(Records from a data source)
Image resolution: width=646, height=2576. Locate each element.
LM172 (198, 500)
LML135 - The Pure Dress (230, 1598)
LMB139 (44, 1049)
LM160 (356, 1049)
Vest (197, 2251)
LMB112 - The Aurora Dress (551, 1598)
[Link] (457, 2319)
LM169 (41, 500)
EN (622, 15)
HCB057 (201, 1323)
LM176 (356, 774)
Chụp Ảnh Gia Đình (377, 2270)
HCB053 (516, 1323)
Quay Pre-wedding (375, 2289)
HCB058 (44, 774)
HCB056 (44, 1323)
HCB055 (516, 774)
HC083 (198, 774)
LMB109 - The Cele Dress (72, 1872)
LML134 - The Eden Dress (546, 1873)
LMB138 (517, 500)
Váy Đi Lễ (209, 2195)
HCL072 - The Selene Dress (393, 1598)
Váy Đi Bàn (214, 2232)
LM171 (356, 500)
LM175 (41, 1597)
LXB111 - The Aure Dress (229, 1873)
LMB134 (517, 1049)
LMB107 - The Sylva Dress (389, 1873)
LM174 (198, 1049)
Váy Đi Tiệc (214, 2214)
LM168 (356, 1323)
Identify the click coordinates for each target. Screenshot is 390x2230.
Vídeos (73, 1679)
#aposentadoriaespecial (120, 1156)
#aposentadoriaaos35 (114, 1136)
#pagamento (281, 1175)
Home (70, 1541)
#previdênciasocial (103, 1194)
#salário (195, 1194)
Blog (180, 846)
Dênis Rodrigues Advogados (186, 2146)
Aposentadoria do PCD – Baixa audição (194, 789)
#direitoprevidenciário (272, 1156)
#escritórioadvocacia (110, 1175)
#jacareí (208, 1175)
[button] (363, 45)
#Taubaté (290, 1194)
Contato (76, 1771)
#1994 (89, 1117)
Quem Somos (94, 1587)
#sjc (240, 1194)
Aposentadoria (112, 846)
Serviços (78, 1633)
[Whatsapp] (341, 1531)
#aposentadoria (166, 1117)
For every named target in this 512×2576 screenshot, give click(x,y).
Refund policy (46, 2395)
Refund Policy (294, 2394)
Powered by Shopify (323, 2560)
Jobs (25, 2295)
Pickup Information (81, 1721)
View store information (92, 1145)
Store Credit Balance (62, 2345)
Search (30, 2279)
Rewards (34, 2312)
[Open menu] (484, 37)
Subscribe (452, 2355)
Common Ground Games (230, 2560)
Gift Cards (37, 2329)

:: WHAT IS EXPECTED ::
Your task is to write out, exactly, the line that holds "Store Credit Balance (62, 2345)" and every line after it until the records end.

:: SOLUTION BELOW ::
Store Credit Balance (62, 2345)
Search (30, 2279)
Rewards (34, 2312)
[Open menu] (484, 37)
Subscribe (452, 2355)
Common Ground Games (230, 2560)
Gift Cards (37, 2329)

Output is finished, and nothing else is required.